Exbayern's point (I think) is that the victim is already embarrassed enough without drawing added attention to it. I can't imagine my mother shouting "she's trying to see my diaper!" or "I needed the restroom so bad I wet myself!" or "she's pushing on the scars in my breast" nor would I expect her to. Most people would be hesitant to expose such details, and even in lesser situations, many people would rather "suffer through" than make a scene. I know from experience how quickly things can go from the point of "please don't make a fuss over me" to being unconscious! And infrequent travelers are caught by surprise that a gov't "agent" would be so insensitive. We can't expect that everyone will stand up for themselves in such a situation.

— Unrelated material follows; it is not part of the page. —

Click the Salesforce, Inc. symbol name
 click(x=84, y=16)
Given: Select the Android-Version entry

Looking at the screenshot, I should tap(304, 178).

Unfortunately, I think TSA employees (possibly unconsciously) often take advantage of this. I sense an attitude of "I know this embarrasses you, but you won't complain out loud because that would be even more embarrassing." It's been said that they need training to be more sensitive (in their words as well as literally in their touch) but given the "we are the front line, you are a potential terrorist, you will RESPECT me" attitude, I don't see it happening across the board.

Then there's the role of the other passengers, which is Saitek's point. And while I agree that anyone should jump in if there's actual violence or if the victim is shouting for help, LeeAnn's mother was quiet until the screener started screaming at her and quiet throughout her second incident (OP). If it were my mother, I'd (try to) intervene as soon as something looked wrong. But for a complete stranger, it's hard to judge exactly when it's gone too far. If someone is starting to cry, or shake, or seems under verbal attack, is it better to try to help, or will you just add to their distress? Should I, as a woman, go to the aid of a man 15 years younger, or will he be offended and further humiliated? It's hard to assess.

These are not easy questions but I agree that we all need to stand up for ourselves, and for each other, a lot more!